* What you are asked to do *
Take from the records below each line that holds "computer".

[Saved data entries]
^^^^^^^^^^^^^^^^

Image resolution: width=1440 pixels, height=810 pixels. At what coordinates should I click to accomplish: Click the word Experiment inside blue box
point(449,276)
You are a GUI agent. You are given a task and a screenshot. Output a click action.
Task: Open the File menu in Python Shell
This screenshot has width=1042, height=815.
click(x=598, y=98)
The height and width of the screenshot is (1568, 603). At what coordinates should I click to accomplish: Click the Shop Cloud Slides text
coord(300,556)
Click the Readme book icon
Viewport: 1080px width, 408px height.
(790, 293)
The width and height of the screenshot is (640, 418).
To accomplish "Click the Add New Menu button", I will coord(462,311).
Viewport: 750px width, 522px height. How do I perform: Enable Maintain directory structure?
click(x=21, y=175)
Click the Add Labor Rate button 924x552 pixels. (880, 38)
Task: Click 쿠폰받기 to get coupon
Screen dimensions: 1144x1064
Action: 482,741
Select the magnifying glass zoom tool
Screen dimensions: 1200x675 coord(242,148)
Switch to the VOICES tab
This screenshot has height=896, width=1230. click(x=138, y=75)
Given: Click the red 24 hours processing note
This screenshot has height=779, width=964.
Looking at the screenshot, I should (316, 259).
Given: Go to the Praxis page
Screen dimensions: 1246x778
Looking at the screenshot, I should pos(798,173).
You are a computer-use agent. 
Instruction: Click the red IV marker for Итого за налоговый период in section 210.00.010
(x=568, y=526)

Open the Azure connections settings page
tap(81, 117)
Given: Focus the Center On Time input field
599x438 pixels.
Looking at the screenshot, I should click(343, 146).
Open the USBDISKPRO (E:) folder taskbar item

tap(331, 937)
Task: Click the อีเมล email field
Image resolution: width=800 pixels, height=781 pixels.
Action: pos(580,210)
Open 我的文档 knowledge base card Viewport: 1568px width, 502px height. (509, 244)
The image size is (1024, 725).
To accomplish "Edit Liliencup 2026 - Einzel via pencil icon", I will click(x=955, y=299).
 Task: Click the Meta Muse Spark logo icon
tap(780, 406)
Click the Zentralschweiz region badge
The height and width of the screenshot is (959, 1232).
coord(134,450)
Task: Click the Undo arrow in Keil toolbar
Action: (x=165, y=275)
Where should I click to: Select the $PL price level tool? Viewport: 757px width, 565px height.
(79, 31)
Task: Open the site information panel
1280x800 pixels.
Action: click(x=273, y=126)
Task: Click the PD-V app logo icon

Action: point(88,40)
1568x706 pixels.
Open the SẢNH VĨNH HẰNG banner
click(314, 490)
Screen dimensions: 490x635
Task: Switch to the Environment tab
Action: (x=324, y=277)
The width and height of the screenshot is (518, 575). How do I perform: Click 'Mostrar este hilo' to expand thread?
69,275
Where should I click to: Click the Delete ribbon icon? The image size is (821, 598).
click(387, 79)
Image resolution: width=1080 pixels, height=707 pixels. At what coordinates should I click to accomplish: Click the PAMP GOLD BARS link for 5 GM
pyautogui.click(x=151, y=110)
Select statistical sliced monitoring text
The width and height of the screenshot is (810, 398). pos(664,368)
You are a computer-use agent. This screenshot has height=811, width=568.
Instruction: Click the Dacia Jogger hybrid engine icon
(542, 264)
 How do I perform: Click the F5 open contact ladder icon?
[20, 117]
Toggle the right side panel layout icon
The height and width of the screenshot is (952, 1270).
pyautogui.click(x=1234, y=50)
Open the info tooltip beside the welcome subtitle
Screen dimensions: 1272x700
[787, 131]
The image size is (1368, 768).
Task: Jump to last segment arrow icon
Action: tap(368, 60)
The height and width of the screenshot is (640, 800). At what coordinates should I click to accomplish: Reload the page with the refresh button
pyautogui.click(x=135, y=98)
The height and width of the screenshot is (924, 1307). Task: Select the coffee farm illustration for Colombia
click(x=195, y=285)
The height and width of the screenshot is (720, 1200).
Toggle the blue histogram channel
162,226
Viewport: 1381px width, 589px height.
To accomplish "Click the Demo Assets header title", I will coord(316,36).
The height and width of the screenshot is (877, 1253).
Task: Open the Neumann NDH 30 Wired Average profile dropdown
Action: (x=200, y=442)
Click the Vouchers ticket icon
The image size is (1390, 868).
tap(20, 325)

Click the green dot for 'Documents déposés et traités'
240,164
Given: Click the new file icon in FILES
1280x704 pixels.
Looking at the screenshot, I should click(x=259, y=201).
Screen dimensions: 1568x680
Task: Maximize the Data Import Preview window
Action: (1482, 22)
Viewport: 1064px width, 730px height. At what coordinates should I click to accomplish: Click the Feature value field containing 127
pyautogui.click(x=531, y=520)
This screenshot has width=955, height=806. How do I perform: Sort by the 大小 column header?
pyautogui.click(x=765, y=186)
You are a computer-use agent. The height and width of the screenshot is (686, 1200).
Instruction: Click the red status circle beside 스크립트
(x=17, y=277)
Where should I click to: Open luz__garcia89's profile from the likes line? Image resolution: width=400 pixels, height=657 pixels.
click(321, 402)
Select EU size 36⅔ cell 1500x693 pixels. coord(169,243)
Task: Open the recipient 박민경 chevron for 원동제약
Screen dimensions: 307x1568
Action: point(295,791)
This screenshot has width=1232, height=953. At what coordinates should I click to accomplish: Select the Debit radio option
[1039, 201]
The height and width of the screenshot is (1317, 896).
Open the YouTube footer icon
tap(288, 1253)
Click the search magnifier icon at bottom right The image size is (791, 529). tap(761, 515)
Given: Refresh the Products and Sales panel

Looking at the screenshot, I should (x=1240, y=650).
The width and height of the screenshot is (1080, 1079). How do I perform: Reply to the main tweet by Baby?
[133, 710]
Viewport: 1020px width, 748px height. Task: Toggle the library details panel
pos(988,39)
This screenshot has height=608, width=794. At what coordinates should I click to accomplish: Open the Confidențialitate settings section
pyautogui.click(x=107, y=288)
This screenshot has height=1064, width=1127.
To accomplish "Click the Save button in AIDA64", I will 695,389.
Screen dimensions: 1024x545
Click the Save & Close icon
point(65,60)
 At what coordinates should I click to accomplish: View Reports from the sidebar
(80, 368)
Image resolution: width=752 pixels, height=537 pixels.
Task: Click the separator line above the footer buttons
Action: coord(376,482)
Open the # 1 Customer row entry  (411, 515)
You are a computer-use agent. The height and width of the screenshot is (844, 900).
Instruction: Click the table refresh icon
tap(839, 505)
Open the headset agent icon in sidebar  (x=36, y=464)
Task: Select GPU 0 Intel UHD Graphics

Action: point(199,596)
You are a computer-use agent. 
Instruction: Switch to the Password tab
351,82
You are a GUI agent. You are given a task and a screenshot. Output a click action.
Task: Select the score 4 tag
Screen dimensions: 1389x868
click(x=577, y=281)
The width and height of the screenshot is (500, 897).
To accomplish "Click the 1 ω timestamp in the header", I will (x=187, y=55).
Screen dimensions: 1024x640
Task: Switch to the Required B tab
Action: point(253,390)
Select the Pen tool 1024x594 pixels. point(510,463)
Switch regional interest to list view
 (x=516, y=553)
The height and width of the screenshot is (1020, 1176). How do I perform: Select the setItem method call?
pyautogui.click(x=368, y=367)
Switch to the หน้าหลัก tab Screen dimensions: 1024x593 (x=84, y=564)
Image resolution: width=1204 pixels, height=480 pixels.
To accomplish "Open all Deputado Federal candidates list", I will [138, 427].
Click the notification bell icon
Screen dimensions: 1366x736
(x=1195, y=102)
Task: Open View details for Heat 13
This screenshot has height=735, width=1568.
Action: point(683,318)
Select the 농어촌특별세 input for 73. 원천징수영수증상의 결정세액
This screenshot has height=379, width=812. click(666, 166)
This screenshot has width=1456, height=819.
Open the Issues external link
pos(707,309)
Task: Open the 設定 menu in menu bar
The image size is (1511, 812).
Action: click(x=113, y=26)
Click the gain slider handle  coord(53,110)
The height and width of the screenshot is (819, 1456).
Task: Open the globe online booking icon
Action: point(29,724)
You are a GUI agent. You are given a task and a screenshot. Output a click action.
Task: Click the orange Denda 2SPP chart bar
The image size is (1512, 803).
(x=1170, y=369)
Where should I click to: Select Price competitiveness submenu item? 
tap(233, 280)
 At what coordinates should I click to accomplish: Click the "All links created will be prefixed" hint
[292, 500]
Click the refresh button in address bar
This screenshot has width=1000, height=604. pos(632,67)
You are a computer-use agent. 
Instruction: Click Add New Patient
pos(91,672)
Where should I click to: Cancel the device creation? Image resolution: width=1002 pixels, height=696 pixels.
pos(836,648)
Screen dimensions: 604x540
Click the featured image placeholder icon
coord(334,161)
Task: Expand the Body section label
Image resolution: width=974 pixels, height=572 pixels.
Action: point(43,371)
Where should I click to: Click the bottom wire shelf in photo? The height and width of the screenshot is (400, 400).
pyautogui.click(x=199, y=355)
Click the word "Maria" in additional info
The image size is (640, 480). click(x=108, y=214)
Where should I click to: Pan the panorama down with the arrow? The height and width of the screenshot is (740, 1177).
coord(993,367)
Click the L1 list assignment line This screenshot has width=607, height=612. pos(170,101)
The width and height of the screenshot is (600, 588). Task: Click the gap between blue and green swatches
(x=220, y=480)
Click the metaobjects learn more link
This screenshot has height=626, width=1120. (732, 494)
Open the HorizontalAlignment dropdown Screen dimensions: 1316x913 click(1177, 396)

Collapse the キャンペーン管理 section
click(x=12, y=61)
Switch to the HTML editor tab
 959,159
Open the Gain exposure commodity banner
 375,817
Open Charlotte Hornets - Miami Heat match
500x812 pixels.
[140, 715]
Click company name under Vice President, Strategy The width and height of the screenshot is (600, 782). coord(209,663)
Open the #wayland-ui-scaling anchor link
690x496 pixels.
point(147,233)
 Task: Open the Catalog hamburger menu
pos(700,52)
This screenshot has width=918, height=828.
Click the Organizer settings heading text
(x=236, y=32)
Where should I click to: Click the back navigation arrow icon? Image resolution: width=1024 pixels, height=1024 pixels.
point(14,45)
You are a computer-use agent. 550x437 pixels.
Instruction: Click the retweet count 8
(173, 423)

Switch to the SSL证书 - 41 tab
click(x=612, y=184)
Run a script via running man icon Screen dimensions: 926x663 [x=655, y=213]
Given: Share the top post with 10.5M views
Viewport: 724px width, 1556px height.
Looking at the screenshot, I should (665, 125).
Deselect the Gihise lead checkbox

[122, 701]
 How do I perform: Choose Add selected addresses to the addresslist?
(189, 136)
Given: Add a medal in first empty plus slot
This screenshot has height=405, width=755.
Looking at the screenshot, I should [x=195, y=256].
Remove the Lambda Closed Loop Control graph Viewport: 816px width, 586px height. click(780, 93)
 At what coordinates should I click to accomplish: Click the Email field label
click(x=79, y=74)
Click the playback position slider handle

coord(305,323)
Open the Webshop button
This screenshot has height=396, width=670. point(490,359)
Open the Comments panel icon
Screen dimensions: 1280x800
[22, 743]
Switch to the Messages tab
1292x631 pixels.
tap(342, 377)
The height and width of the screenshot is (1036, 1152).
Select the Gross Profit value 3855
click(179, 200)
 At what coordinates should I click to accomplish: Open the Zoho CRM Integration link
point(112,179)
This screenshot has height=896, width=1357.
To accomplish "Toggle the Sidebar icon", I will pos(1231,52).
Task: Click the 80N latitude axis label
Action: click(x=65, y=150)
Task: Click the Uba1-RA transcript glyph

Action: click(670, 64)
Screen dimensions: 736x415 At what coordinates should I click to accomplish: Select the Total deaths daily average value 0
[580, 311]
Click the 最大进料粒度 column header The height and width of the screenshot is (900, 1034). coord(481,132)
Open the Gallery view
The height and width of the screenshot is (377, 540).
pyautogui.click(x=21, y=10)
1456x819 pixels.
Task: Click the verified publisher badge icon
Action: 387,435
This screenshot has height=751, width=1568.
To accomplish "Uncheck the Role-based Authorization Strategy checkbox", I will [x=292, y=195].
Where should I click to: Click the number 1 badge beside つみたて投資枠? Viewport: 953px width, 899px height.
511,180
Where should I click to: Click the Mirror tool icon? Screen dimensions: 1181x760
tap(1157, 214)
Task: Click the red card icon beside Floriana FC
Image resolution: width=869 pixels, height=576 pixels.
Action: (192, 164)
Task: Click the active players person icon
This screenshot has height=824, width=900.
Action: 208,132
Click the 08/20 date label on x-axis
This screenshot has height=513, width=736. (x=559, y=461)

^^^^^^^^^^^^^^^^

* Answer section *
You are a computer-use agent. 
You are a computer-use agent. This screenshot has height=811, width=568.
You are a computer-use agent. The height and width of the screenshot is (686, 1200).
You are a computer-use agent. The height and width of the screenshot is (844, 900).
You are a computer-use agent. 
You are a computer-use agent. 
You are a computer-use agent. 550x437 pixels.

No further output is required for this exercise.